E-Cigarettes: Matching Risks With Regulations
Cet article fait le point sur les risques pour la santé et les enjeux réglementaires du vapotage aux Etats-Unis
In 2019, e-cigarettes captured public attention as never before, with more than 2,600 cases of e-cigarette or vaping product use–associated lung injury (EVALI) and at least 57 U.S. deaths by early 2020. Local and state governments responded with bans on flavored e-cigarette sales. The U.S. Food and Drug Administration (FDA) later announced restrictions on sales of flavored e-cigarette cartridges. Yet these responses conflated the epidemic of youth e-cigarette use—largely attributed to flavors—with the EVALI outbreak driven primarily by the use of informal or illicit vaping products that contained vitamin E acetate and, often, tetrahydrocannabinol, marijuana's principal psychoactive chemical. They also reveal a common oversight in e-cigarette policy: users’ ability to acquire substitutes or mix their own e-liquids. Specifically, e-cigarettes are devices that turn a substance (the e-liquid) into an aerosol to be inhaled.

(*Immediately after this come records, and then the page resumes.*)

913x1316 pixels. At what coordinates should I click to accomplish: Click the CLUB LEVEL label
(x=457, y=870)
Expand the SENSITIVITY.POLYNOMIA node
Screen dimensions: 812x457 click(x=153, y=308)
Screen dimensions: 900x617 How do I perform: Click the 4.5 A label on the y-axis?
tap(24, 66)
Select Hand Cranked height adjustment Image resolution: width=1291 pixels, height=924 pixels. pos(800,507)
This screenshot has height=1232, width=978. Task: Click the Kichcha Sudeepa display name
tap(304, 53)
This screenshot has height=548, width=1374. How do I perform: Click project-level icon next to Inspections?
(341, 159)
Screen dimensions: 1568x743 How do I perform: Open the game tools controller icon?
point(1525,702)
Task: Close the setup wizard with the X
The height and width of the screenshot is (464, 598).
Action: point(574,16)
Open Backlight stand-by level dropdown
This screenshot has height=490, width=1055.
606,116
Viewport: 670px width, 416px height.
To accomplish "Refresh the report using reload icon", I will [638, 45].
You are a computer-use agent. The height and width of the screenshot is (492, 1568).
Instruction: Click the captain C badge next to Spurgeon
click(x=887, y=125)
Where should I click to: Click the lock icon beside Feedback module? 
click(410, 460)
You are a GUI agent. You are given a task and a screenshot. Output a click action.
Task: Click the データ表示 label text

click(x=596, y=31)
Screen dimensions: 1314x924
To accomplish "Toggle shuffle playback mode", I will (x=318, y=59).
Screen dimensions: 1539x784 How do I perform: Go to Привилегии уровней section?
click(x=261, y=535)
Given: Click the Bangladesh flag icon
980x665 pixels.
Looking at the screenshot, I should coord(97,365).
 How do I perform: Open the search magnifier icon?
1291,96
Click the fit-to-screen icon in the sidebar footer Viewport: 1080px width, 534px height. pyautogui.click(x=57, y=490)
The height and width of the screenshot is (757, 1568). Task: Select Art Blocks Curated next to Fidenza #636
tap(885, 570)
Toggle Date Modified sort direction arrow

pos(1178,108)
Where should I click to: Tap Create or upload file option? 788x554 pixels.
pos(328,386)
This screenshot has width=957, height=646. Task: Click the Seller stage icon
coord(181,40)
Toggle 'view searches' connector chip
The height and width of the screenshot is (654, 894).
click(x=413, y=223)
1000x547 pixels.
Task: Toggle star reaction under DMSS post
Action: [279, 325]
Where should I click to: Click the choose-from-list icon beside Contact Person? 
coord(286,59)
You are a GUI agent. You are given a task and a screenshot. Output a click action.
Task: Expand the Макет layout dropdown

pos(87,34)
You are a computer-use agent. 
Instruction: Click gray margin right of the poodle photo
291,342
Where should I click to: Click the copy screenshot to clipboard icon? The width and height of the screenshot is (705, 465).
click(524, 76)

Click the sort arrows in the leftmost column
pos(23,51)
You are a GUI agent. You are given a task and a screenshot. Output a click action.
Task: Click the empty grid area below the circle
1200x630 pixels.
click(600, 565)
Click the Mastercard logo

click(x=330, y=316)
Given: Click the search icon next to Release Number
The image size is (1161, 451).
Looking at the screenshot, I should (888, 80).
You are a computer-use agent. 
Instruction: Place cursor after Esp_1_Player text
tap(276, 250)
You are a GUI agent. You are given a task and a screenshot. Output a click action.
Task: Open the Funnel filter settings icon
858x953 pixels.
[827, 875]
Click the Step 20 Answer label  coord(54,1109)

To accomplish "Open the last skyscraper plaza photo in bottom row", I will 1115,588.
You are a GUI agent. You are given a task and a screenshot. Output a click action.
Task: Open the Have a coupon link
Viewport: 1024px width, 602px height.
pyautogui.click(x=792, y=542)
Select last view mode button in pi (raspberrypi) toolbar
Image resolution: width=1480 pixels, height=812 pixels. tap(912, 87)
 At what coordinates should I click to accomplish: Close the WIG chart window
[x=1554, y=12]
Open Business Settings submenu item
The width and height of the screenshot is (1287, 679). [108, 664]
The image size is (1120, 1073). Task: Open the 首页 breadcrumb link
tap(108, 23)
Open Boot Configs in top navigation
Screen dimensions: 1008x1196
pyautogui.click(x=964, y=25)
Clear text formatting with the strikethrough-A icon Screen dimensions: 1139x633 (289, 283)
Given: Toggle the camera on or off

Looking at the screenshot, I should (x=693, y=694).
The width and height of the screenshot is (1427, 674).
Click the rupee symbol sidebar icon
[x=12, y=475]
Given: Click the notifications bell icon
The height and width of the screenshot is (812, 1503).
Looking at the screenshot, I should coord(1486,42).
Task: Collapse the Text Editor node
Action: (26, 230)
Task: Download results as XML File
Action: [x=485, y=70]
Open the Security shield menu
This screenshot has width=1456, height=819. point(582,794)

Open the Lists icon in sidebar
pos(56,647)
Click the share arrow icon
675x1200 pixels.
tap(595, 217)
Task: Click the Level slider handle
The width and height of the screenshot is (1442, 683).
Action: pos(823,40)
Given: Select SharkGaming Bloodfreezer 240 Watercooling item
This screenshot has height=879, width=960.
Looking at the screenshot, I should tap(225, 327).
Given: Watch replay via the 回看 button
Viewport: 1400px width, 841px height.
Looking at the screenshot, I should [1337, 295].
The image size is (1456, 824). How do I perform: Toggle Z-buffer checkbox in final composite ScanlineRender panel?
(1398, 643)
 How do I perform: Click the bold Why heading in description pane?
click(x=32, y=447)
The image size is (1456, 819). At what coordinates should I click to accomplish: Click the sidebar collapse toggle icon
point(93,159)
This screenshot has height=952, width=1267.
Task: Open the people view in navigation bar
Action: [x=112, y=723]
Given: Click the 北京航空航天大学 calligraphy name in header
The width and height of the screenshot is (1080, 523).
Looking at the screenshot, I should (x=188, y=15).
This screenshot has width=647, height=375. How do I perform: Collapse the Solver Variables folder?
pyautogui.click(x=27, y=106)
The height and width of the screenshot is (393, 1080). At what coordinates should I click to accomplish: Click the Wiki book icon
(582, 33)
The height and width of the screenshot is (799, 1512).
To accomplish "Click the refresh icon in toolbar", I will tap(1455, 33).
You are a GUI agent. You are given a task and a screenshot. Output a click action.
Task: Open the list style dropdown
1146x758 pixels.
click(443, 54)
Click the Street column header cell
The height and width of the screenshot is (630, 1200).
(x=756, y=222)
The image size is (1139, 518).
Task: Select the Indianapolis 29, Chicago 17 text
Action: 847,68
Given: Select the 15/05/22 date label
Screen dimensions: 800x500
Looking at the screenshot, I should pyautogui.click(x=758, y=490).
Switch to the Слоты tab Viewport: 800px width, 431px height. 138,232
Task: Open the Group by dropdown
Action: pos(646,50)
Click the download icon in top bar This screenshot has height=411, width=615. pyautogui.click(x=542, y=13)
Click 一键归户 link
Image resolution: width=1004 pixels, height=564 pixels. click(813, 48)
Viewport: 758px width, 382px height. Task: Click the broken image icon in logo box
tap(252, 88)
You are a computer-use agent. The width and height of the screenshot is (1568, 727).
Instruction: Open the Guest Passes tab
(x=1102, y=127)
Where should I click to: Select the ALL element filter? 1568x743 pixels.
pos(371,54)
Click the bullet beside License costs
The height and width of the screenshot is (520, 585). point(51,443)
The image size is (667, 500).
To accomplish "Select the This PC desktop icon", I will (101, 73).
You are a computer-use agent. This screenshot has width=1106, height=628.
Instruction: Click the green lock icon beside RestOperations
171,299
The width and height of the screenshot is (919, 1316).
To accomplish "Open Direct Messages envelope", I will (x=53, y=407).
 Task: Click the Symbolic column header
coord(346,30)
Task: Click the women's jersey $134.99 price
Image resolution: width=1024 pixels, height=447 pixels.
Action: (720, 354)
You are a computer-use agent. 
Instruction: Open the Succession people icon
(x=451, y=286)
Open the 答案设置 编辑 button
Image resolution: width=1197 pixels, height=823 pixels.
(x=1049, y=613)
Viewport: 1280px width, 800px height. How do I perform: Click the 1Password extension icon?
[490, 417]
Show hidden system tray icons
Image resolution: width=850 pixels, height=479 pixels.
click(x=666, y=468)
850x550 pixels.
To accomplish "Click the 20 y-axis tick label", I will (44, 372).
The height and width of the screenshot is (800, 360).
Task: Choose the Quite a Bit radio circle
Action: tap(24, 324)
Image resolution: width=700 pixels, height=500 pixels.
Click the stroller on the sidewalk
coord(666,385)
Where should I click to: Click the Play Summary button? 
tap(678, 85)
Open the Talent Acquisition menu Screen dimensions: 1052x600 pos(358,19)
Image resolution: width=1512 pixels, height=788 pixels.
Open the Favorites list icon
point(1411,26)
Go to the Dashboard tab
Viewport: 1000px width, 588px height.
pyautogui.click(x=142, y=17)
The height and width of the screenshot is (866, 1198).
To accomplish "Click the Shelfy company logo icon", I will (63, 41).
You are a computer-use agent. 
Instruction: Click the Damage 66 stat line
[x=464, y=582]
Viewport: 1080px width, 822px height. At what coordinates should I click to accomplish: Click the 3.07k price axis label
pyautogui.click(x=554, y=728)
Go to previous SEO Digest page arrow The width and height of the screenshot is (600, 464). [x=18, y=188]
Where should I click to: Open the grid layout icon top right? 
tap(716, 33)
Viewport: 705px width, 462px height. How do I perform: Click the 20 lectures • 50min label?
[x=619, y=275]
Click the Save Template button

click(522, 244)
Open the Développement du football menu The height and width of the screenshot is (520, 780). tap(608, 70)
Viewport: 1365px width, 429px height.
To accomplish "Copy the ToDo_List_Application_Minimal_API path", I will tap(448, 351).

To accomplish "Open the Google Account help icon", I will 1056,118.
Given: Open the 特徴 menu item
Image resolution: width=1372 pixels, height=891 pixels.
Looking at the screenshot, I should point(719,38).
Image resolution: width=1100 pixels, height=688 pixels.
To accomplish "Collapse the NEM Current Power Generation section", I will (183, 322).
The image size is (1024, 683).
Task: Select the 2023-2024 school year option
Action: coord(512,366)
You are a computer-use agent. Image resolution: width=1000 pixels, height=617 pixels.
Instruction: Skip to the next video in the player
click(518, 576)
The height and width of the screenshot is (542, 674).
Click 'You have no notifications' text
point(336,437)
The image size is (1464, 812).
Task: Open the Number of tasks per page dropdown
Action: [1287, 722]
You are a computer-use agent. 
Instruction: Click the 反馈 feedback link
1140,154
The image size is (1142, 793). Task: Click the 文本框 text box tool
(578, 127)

Whereas closed-system e-cigarettes use prefilled e-liquid cartridges, vapers can refill open-system e-cigarettes manually with any desired substance. Many vapers mix or modify their own e-liquids to obtain specific flavors or nicotine concentrations for use in open-system devices. Thus, although banning flavored e-liquids may reduce their accessibility, vapers can acquire close substitutes through informal channels, including those implicated in the EVALI outbreak. Vaping's health risks depend on the substance and device used. To identify key regulatory challenges and opportunities, decision makers must first disentangle the risks of vaping 3 types of substances: nicotine, flavors (with nicotine), and black-market or user-modified substances.